SOURCE TEXT:
Increasingly, Latin American Countries 'Just Say No' to US Drug War Strategies
Several Latin American governments have been challenging various approaches to the war on drugs, traditionally pushed by the United States. Countries like Colombia, Chile and Bolivia are "just saying no" to -- or at least severely modifying -- long held U.S. anti-drug strategies employed in the region like prohibition, the eradication of narcotics-producing crops and presenting a unified militarized front against growers.
The rise of disagreements on drug policy in the region is a sign of the strain the decades-long war on drugs has put on U.S. relationships with Latin American countries. As Paul Gootenberg, a historian who specializes in Latin America, told the New York Times, “For the first time in 40 years, there is significant pushback from Latin American countries, which endured much of the drug war’s suffering.”
On Thursday, Colombia blocked the aerial spraying of coca plants, whose leaves are used to used to produce cocaine. Though, in balance with that measure, Colombia has actively begun looking for other solutions for hampering coca plant operations, including manual destruction of the crops or releasing coca-eating butterflies on growing operations.
Colombia's decision to stop the U.S.-backed aerial spraying came after the World Health Organization declared in March that glyphosate, a chemical herbicide used in the procedure, was a carcinogen.
Bruce M. Bagley, a specialist on the Latin American drug trade at the University of Miami, told the New York Times, “The cost in blood and treasure from the drug war has been overwhelming,” adding that “leaders are looking at the militarized approach and saying they don’t want 40 more years of Colombian-like policies.”

SUPPLIED DATA:
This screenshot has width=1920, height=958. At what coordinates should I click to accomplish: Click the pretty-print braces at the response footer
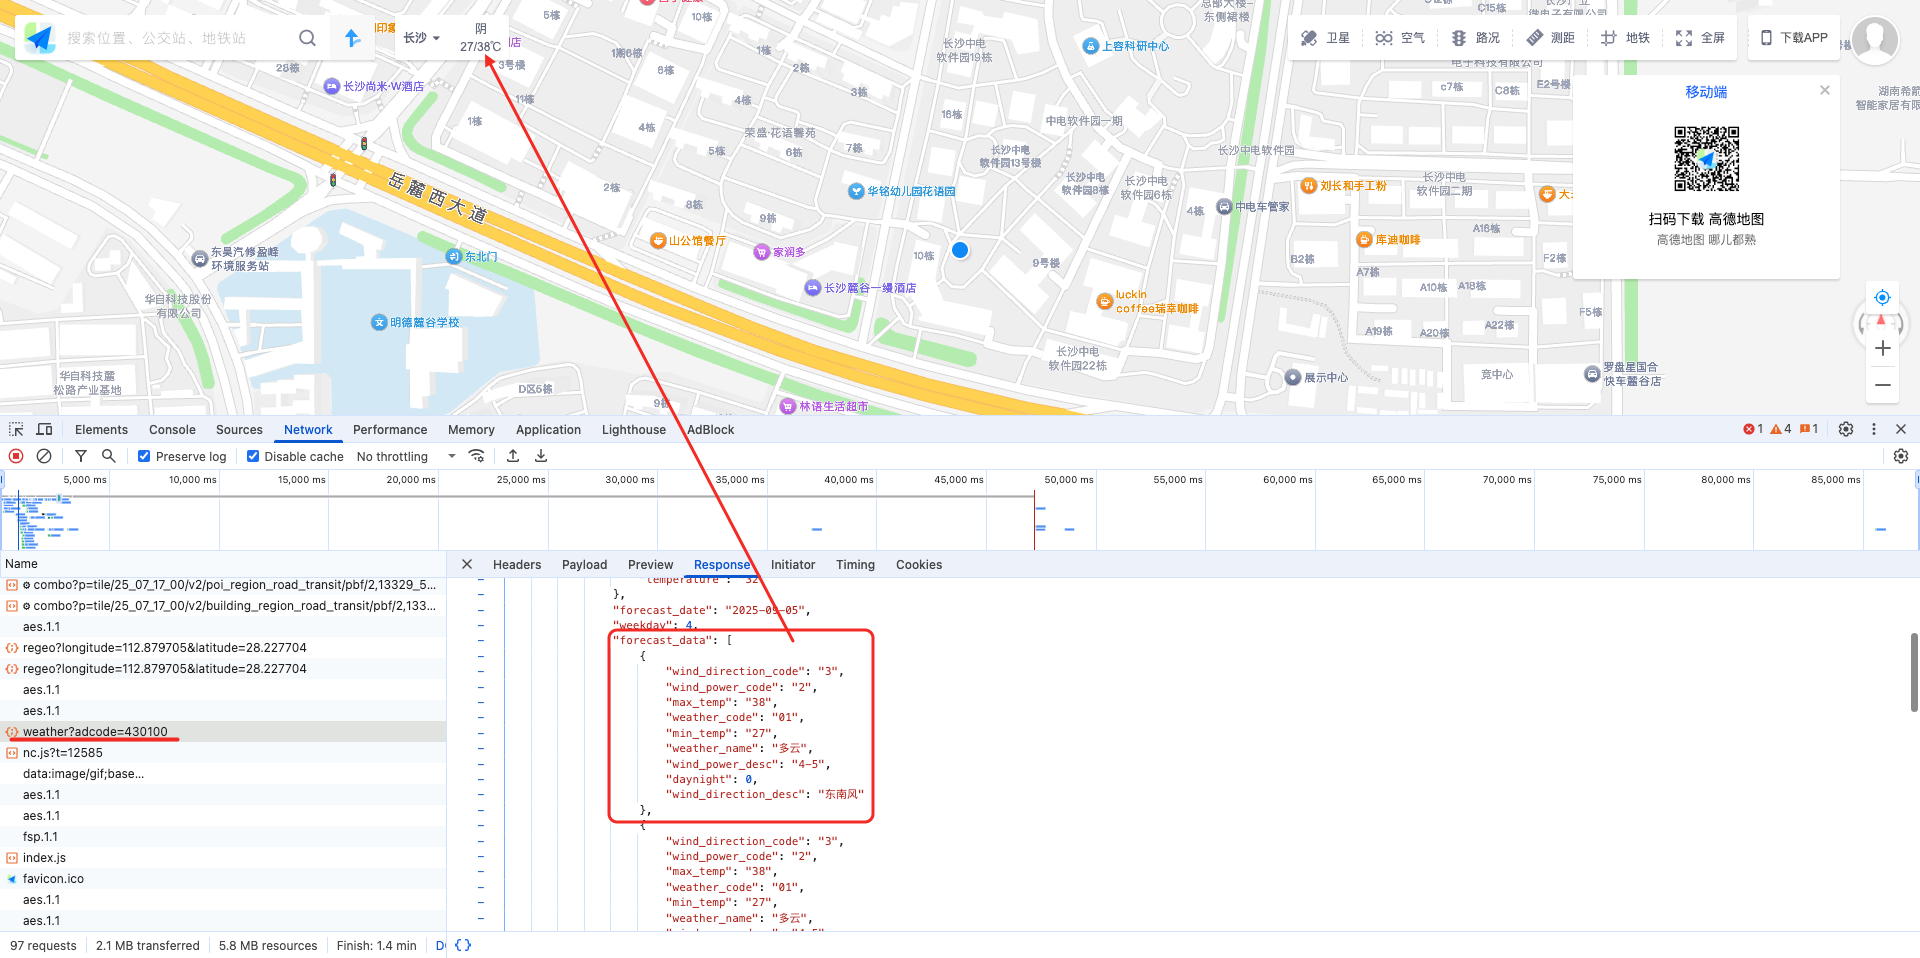point(463,945)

EXPLORE THE MATERIAL:
• A. In the drug war article, what did the World Health Organization declare in March about glyphosate?
• B. Reproduce the passage of the drug war article starting at "Colombia's decision to" and ending at "was a carcinogen.".

RESULTS FOR THE EXERCISE:
• A. It declared that glyphosate was a carcinogen.

• B.
Colombia's decision to stop the U.S.-backed aerial spraying came after the World Health Organization declared in March that glyphosate, a chemical herbicide used in the procedure, was a carcinogen.